Test Accuracy: 95.00%
Correct predictions: 19 / 20

# Confusion Matrix visualization
from sklearn.metrics import confusion_matrix

cm = confusion_matrix(y_test, y_pred_test)

# Create confusion matrix heatmap using plotly
cm_df = pd.DataFrame(
    cm,
    index=["Versicolor (0)", "Virginica (1)"],
    columns=["Versicolor (0)", "Virginica (1)"],
)

fig = px.imshow(
    cm_df,
    text_auto=True,
    color_continuous_scale="Blues",
    title="Confusion Matrix",
    labels={"x": "Predicted Label", "y": "True Label", "color": "Count"},
    width=600,
    height=500,
)
fig.update_traces(textfont_size=20)
fig.show()

print("\nConfusion Matrix Analysis:")
print(f"True Negatives (Versicolor correctly classified): {cm[0, 0]}")
print(f"False Positives (Versicolor misclassified as Virginica): {cm[0, 1]}")
print(f"False Negatives (Virginica misclassified as Versicolor): {cm[1, 0]}")
print(f"True Positives (Virginica correctly classified): {cm[1, 1]}")

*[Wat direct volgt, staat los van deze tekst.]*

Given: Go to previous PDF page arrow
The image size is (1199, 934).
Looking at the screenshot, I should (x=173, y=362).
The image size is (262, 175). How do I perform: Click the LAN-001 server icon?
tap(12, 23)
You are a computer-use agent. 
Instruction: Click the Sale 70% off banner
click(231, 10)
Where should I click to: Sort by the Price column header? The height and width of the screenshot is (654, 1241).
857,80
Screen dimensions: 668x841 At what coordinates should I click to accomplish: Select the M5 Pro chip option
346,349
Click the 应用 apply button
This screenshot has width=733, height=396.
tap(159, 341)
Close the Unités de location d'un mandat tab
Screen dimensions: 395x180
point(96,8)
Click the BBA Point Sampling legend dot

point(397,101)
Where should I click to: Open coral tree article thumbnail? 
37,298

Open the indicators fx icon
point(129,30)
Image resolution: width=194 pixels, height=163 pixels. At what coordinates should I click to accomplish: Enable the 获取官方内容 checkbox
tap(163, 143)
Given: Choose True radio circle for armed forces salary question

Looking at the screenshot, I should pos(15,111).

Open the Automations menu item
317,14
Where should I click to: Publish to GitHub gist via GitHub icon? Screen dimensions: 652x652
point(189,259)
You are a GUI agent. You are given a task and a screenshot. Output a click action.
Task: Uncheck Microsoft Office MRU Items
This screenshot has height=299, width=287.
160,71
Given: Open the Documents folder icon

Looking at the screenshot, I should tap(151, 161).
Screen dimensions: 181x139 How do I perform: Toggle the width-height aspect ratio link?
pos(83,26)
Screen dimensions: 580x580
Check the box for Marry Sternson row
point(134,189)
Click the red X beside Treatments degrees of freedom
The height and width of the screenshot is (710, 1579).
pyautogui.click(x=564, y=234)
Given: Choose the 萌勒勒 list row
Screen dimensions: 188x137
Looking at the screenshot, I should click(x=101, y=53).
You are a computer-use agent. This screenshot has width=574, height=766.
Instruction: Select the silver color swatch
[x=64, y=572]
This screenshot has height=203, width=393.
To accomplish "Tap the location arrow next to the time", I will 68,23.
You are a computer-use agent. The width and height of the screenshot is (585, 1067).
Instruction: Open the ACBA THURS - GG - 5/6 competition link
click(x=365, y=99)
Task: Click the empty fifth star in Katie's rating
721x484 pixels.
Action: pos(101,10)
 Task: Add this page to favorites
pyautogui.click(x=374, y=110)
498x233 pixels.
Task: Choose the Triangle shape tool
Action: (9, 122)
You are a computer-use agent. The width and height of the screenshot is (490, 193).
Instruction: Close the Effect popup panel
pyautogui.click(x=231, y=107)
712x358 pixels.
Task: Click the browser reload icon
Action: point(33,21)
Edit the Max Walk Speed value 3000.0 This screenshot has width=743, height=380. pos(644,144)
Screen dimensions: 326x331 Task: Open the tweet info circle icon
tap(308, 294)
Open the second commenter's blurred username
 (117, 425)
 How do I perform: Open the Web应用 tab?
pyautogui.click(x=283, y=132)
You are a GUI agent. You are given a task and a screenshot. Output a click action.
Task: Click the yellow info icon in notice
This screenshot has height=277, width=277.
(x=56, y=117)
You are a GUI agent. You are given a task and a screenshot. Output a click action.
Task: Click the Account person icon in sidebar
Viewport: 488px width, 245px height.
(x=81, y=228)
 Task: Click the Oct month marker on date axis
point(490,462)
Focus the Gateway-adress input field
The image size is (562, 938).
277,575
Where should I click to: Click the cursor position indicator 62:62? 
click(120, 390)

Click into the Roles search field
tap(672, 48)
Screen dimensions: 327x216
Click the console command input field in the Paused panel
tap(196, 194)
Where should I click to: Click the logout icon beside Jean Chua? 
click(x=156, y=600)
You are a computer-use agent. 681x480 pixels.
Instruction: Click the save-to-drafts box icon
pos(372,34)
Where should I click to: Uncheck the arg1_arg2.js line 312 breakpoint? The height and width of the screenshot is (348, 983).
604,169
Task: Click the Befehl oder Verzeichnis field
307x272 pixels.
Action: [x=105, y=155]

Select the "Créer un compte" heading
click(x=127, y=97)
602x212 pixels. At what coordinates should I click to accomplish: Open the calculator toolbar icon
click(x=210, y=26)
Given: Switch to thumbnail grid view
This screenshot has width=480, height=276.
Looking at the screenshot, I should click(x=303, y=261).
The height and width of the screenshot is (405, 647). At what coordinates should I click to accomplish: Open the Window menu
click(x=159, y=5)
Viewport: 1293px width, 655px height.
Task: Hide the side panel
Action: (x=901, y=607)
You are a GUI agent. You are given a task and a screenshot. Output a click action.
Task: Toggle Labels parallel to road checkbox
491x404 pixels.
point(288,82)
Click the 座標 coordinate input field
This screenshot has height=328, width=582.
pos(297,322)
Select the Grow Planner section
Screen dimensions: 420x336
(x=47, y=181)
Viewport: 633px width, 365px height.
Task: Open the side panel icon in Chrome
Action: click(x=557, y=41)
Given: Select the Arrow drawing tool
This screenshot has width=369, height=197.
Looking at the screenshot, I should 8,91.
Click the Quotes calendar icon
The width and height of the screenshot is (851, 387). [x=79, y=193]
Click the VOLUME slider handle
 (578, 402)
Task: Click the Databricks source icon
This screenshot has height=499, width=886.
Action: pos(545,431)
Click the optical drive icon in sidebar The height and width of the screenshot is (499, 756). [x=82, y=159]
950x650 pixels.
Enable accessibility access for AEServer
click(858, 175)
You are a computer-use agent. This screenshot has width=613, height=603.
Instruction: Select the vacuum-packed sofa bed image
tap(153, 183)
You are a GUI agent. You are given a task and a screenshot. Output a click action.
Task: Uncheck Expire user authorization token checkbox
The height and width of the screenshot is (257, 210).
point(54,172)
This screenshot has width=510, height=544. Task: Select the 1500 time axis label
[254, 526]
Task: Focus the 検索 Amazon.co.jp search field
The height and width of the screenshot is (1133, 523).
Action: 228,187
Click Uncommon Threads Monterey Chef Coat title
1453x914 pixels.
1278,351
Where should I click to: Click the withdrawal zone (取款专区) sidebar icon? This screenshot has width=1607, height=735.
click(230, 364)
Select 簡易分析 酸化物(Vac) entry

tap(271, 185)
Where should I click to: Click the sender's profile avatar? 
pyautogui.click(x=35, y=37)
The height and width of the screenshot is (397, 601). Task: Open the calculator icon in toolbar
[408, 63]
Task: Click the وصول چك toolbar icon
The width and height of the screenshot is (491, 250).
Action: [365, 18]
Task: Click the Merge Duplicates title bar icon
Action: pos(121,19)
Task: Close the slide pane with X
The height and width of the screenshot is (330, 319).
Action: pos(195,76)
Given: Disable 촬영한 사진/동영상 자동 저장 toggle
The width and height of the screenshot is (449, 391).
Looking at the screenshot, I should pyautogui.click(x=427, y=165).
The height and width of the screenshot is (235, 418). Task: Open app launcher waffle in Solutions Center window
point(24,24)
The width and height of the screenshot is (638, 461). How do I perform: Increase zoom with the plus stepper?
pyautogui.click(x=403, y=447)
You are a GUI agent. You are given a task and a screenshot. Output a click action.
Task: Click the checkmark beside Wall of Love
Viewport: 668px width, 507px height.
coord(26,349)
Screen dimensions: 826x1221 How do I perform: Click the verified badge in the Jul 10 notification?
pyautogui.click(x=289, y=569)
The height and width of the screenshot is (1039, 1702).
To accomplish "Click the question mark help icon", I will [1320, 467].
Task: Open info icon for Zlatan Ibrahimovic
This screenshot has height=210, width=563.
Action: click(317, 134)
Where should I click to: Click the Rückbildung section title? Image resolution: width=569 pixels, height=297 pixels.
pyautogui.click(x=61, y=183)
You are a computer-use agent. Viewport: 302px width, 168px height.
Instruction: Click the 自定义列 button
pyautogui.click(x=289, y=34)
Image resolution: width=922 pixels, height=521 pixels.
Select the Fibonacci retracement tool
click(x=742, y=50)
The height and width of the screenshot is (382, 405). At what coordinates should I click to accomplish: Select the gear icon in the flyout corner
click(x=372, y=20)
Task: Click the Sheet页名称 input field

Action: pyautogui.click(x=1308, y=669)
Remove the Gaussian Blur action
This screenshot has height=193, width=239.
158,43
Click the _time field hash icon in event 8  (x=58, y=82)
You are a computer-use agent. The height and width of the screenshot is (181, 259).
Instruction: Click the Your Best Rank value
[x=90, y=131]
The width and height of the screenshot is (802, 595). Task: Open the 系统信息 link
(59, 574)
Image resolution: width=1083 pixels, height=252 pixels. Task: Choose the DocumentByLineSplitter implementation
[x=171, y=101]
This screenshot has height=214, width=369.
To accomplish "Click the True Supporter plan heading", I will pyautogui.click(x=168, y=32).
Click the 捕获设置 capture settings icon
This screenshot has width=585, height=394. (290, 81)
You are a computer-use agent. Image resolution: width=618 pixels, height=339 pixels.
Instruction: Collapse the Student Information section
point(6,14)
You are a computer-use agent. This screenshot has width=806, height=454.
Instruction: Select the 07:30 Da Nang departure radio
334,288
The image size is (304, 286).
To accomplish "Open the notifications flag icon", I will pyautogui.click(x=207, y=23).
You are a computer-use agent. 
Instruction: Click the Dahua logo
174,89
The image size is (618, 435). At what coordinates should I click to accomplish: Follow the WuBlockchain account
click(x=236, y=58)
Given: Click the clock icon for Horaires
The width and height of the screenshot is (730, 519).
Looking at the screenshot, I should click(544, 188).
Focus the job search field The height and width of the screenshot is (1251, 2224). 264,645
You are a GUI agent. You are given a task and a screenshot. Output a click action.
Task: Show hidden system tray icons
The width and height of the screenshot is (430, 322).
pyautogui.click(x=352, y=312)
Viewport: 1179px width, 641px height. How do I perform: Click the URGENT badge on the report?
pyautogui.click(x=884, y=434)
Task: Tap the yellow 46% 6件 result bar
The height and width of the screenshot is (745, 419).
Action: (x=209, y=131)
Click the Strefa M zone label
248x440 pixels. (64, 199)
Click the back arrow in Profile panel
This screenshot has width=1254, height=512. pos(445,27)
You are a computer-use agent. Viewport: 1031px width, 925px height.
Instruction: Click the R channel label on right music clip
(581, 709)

Confusion Matrix Analysis:
True Negatives (Versicolor correctly classified): 9
False Positives (Versicolor misclassified as Virginica): 1
False Negatives (Virginica misclassified as Versicolor): 0
True Positives (Virginica correctly classified): 10

7. Decision Boundary Visualisatie¶

We visualiseren de decision boundary van ons model voor twee features tegelijk. We gebruiken petal length en petal width omdat deze features het best discrimineren tussen de twee soorten.

# For visualization, we'll train a simple 2D model with just petal length and width
# This allows us to visualize the decision boundary

# Select only petal features (indices 2 and 3)
X_train_2d = X_train_scaled[:, [2, 3]]  # Petal length and width
X_test_2d = X_test_scaled[:, [2, 3]]

# Add intercept
X_train_2d_final = np.column_stack([np.ones(len(X_train_2d)), X_train_2d])
X_test_2d_final = np.column_stack([np.ones(len(X_test_2d)), X_test_2d])

# Train a 2D model
b_2d = np.zeros(3)
learning_rate_2d = 0.1
max_iterations_2d = 5000

for _ in range(max_iterations_2d):
    grad_2d = gradient_bce(X_train_2d_final, y_train, b_2d)
    b_2d = b_2d - learning_rate_2d * grad_2d

acc_2d = accuracy(X_test_2d_final, y_test, b_2d)
print(f"2D Model Test Accuracy: {acc_2d:.2%}")
print(f"2D Model Parameters: b₀={b_2d[0]:.3f}, b₁={b_2d[1]:.3f}, b₂={b_2d[2]:.3f}")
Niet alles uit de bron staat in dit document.